Estúpido príncipe mimado.
—JÚRALO —exigió Aemond, su voz rígida y dominante.
—Lo juro, lo juro. Aemond, lo juro —sollozó Daeron, sus palabras arrastradas por la agonía. —Por favor... déjame ir.
Aemond finalmente lo soltó, pero todavía no había terminado. Manteniendo su mirada fija en Daeron, se movió alrededor de él, su presencia una constante sombra amenazante mientras el príncipe menor luchaba por ponerse de pie en el lodo empapado.
De repente, Aemond se inclinó y agarró una de las botas del menor. Con movimientos decididos, aflojó los cordones y prácticamente la arrancó de su pie.

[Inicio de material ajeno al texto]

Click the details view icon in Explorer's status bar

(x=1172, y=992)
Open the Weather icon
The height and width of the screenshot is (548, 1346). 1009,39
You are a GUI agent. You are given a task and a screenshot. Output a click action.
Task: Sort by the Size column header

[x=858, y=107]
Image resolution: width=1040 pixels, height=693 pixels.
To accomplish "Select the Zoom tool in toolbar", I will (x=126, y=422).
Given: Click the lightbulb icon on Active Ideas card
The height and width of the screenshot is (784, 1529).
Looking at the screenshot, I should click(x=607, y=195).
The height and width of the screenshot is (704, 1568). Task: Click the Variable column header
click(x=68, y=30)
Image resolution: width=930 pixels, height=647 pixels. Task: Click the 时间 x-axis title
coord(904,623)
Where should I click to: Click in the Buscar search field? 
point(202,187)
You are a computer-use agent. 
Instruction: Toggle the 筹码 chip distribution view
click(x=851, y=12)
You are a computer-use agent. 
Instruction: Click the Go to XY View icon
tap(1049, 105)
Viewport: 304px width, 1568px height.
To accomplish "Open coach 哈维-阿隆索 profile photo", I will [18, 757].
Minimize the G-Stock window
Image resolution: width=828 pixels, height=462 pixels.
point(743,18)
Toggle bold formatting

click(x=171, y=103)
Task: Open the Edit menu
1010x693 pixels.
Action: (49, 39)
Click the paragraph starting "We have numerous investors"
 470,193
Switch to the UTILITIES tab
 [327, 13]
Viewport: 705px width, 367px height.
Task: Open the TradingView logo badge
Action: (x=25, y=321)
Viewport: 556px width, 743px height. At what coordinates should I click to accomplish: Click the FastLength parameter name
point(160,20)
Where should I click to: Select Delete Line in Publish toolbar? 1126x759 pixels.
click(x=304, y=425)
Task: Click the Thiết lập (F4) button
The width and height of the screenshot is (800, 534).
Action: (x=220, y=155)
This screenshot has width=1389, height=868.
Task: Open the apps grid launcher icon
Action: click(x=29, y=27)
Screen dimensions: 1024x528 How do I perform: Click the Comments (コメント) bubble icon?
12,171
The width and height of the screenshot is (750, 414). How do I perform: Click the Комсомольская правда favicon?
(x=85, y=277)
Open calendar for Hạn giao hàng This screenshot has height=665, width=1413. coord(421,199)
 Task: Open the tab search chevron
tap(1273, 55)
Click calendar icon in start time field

Luego desenvainó el cuchillo que llevaba en la cintura, una hoja que reflejaba la oscuridad que ardía en su interior.
—¿Qué vas a...? —Daeron no pudo completar la frase, pues un grito desgarrador se escapó de su garganta.
Aemond había realizado un corte rápido y preciso, y le había arrancado un dedo.
El dolor y el horror se reflejaron en los ojos de su hermano, mientras su agonía se manifestaba en ese grito que resonó a través del aire. El mantenía una mirada implacable, sin mostrar piedad ante la tortura que estaba infligiendo.
Aemond se enderezó, observando la figura de su hermano menor postrada en el suelo, llorando y suplicando.
—Esto debería ser suficiente por ahora.